**TASK TO CARRY OUT:** Write each line out a second time, exactly as shown below.

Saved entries
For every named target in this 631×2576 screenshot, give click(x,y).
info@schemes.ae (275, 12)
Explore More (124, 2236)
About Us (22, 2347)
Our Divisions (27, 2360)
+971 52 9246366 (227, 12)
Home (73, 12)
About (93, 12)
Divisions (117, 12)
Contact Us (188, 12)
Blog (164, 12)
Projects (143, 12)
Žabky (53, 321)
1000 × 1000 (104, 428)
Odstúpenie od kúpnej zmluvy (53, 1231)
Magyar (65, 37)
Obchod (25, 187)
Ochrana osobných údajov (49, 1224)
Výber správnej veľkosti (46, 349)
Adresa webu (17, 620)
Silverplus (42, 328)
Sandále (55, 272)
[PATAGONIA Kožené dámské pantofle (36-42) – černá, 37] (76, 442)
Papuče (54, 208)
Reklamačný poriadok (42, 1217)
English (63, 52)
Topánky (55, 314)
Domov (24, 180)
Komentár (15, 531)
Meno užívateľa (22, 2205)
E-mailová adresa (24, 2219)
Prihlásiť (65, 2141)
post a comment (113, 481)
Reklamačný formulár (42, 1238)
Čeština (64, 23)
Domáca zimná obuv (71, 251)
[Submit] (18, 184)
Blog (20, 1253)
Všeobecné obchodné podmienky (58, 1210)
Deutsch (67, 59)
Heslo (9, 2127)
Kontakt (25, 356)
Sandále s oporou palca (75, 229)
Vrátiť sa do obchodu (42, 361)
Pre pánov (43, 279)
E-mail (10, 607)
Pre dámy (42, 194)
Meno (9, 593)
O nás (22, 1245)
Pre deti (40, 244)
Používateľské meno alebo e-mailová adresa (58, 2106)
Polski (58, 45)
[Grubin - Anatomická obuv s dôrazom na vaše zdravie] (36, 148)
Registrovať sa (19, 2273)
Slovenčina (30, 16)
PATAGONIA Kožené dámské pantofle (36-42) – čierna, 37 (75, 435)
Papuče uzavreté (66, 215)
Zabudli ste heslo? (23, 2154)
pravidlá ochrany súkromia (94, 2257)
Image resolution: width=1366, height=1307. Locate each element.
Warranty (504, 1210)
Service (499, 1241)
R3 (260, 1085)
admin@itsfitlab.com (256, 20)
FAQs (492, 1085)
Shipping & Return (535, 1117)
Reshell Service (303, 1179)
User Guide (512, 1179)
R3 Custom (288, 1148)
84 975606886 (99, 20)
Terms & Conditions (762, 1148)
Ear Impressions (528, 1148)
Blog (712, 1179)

**EXERCISE ANSWER:**
For every named target in this 631×2576 screenshot, give click(x,y).
info@schemes.ae (275, 12)
Explore More (124, 2236)
About Us (22, 2347)
Our Divisions (27, 2360)
+971 52 9246366 (227, 12)
Home (73, 12)
About (93, 12)
Divisions (117, 12)
Contact Us (188, 12)
Blog (164, 12)
Projects (143, 12)
Žabky (53, 321)
1000 × 1000 (104, 428)
Odstúpenie od kúpnej zmluvy (53, 1231)
Magyar (65, 37)
Obchod (25, 187)
Ochrana osobných údajov (49, 1224)
Výber správnej veľkosti (46, 349)
Adresa webu (17, 620)
Silverplus (42, 328)
Sandále (55, 272)
[PATAGONIA Kožené dámské pantofle (36-42) – černá, 37] (76, 442)
Papuče (54, 208)
Reklamačný poriadok (42, 1217)
English (63, 52)
Topánky (55, 314)
Domov (24, 180)
Komentár (15, 531)
Meno užívateľa (22, 2205)
E-mailová adresa (24, 2219)
Prihlásiť (65, 2141)
post a comment (113, 481)
Reklamačný formulár (42, 1238)
Čeština (64, 23)
Domáca zimná obuv (71, 251)
[Submit] (18, 184)
Blog (20, 1253)
Všeobecné obchodné podmienky (58, 1210)
Deutsch (67, 59)
Heslo (9, 2127)
Kontakt (25, 356)
Sandále s oporou palca (75, 229)
Vrátiť sa do obchodu (42, 361)
Pre pánov (43, 279)
E-mail (10, 607)
Pre dámy (42, 194)
Meno (9, 593)
O nás (22, 1245)
Pre deti (40, 244)
Používateľské meno alebo e-mailová adresa (58, 2106)
Polski (58, 45)
[Grubin - Anatomická obuv s dôrazom na vaše zdravie] (36, 148)
Registrovať sa (19, 2273)
Slovenčina (30, 16)
PATAGONIA Kožené dámské pantofle (36-42) – čierna, 37 (75, 435)
Papuče uzavreté (66, 215)
Zabudli ste heslo? (23, 2154)
pravidlá ochrany súkromia (94, 2257)
Image resolution: width=1366, height=1307. Locate each element.
Warranty (504, 1210)
Service (499, 1241)
R3 (260, 1085)
admin@itsfitlab.com (256, 20)
FAQs (492, 1085)
Shipping & Return (535, 1117)
Reshell Service (303, 1179)
User Guide (512, 1179)
R3 Custom (288, 1148)
84 975606886 (99, 20)
Terms & Conditions (762, 1148)
Ear Impressions (528, 1148)
Blog (712, 1179)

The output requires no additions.